Until last year, the Chicago rock band Empires had been content doing things their way. Like any unsigned rock band in the modern music era, the quartet (singer Sean Van Vleet, guitarists Tom Conrad and Max Steger, and drummer Ryan Luciani) had mined personal bank accounts for recording expenses, gassed up their own cars to tour, and logged hours on their MySpace and Twitter pages cultivating a growing fan base.
Then this smalltime band was invited to compete against more than 1,000 other acts in Rolling Stone’s first-ever Do You Wanna Be a Rock & Roll Star? contest. The prize: an August 2011 cover of the magazine, a performance on Late Night with Jimmy Fallon, and a contract with Atlantic Records.

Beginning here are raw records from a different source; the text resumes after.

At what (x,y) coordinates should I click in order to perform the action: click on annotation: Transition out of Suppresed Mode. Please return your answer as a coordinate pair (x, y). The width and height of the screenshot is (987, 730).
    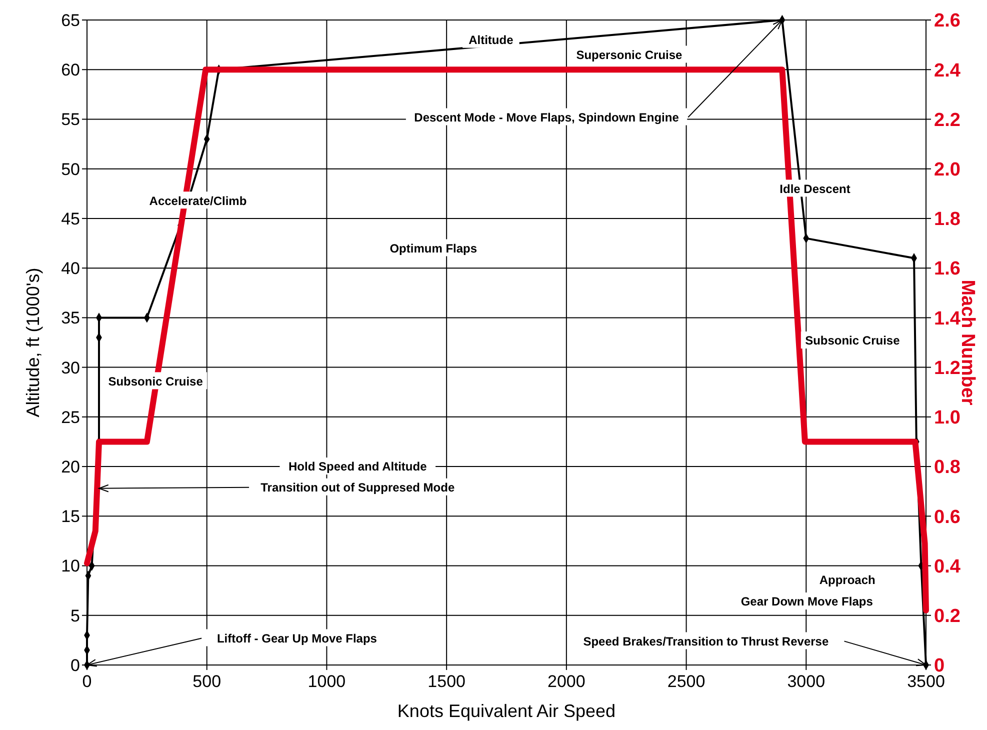
    Looking at the image, I should click on (358, 488).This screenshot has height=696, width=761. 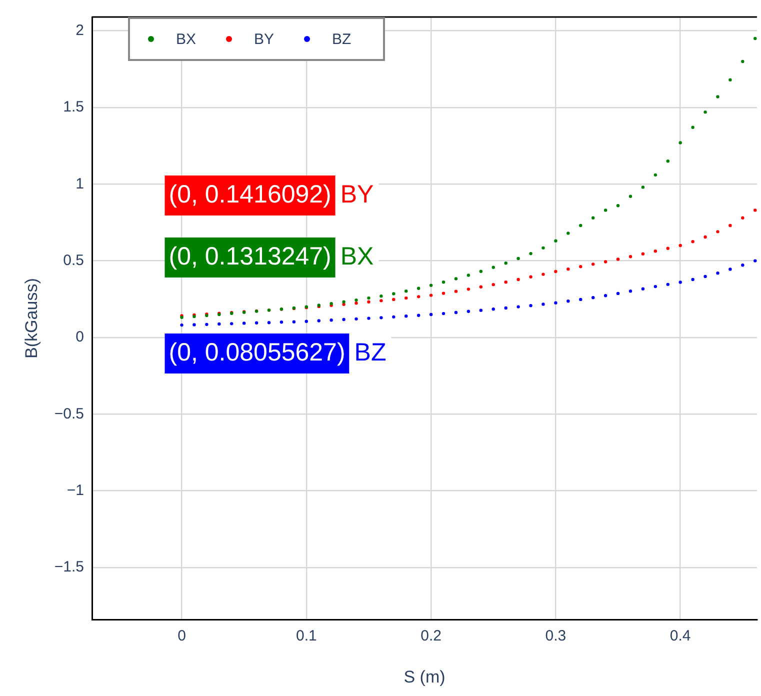 What do you see at coordinates (69, 567) in the screenshot?
I see `y-tick-label: −1.5` at bounding box center [69, 567]. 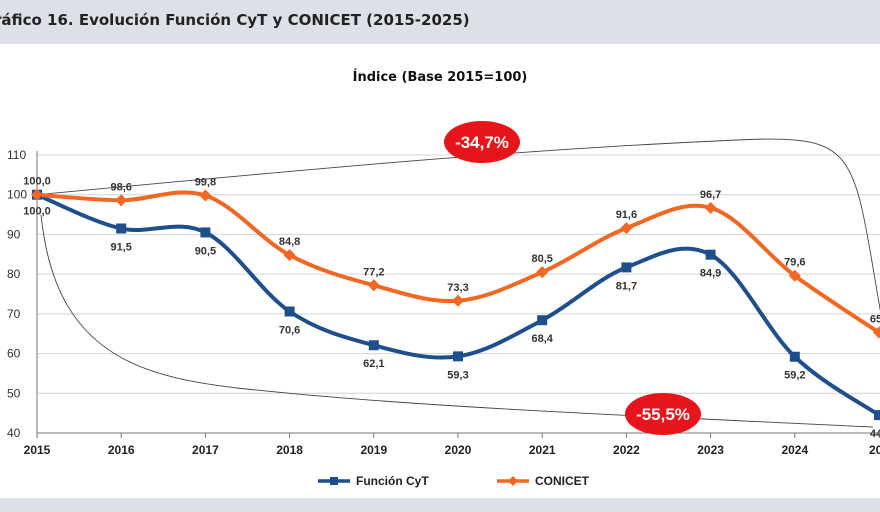 I want to click on conicet-data-label: 79,6, so click(x=794, y=263). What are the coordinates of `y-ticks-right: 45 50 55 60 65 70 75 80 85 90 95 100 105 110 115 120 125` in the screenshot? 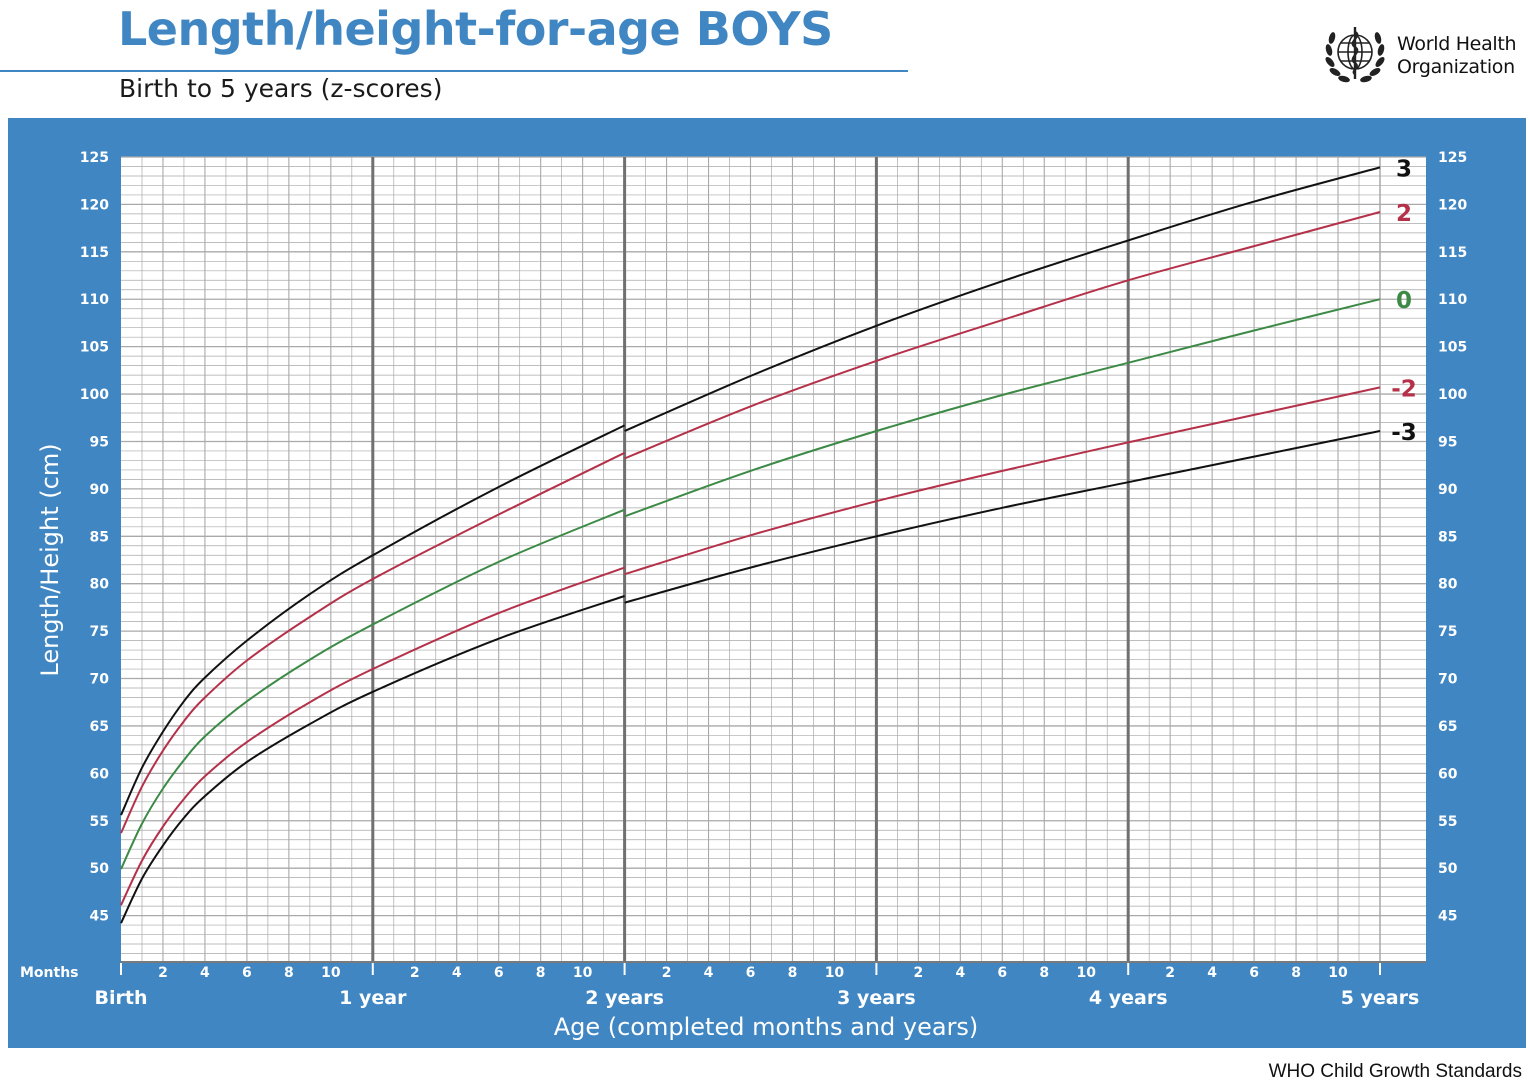 It's located at (1452, 538).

Still, band members hesitated to get involved.
“So far, they had done everything on their own, from writing to producing to mixing to art direction to how they communicate with fans,” explains the group’s manager, Justin Becker. “So it scared them knowing that someone else would be able to step up and voice their opinion.” Conrad, a guitarist, says the promise of greater exposure ultimately swayed them to participate.

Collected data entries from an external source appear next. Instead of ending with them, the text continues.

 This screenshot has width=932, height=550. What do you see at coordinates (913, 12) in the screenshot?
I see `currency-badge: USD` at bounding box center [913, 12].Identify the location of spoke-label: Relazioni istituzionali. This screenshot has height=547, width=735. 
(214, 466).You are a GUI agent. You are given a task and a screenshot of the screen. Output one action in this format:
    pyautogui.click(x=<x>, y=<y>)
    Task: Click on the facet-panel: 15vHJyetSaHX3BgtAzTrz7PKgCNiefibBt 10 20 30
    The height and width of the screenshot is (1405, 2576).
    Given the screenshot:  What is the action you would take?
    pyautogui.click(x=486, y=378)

“Bands need to take personal responsibility for their careers now more than ever,” says Jim Powers, owner of the Chicago label Minty Fresh Records. “Successful bands today build a direct relationship with their fans.”
Fortunately, Empires already had a fan-friendly track record. They released their 2008 debut, Howl, for free on their website and count more than 70,000 downloads to date. The band hopes these same listeners will log on and vote in the Rolling Stone contest, which in its final stages is determined solely by the public. (At presstime, Empires were one of four finalists.) The winner will be announced on the August 1st episode of Late Night with Jimmy Fallon.
Damian Kulash, the lead singer of OK Go, knows firsthand how much the Internet plays a role in band promotion. In 2007, OK Go’s treadmill-themed video “Here It Goes Again” went viral, earning millions of views simply because it was entertaining. According to Kulash, the reason the music video was so successful was the extrapolation of the oldest trick of the trade: word of mouth—or in this case the forwarding of a link. So while many aspects of the entertainment industry have changed, one thing remains paramount: Fans are more in control than ever of determining a hit.
“Ten or twenty years ago, it was possible for someone to sit at the head of a record label and spend enough money and push enough buttons that something was successful despite it being completely unlikable,” Kulash says. “But these days, that doesn’t really happen. People aren’t going to send something on to their friends unless they like it.”
For Empires, whether or not they land the cover of Rolling Stone, the next steps are maintaining that likability, even if it means they’re back to doing it on their own. “If we were out of this competition tomorrow, we’d still be out on the road,” says Becker. “One of the biggest hurdles is figuring out how to harness all the good that does come out of this and make whatever we do going forward even stronger than it would have been.”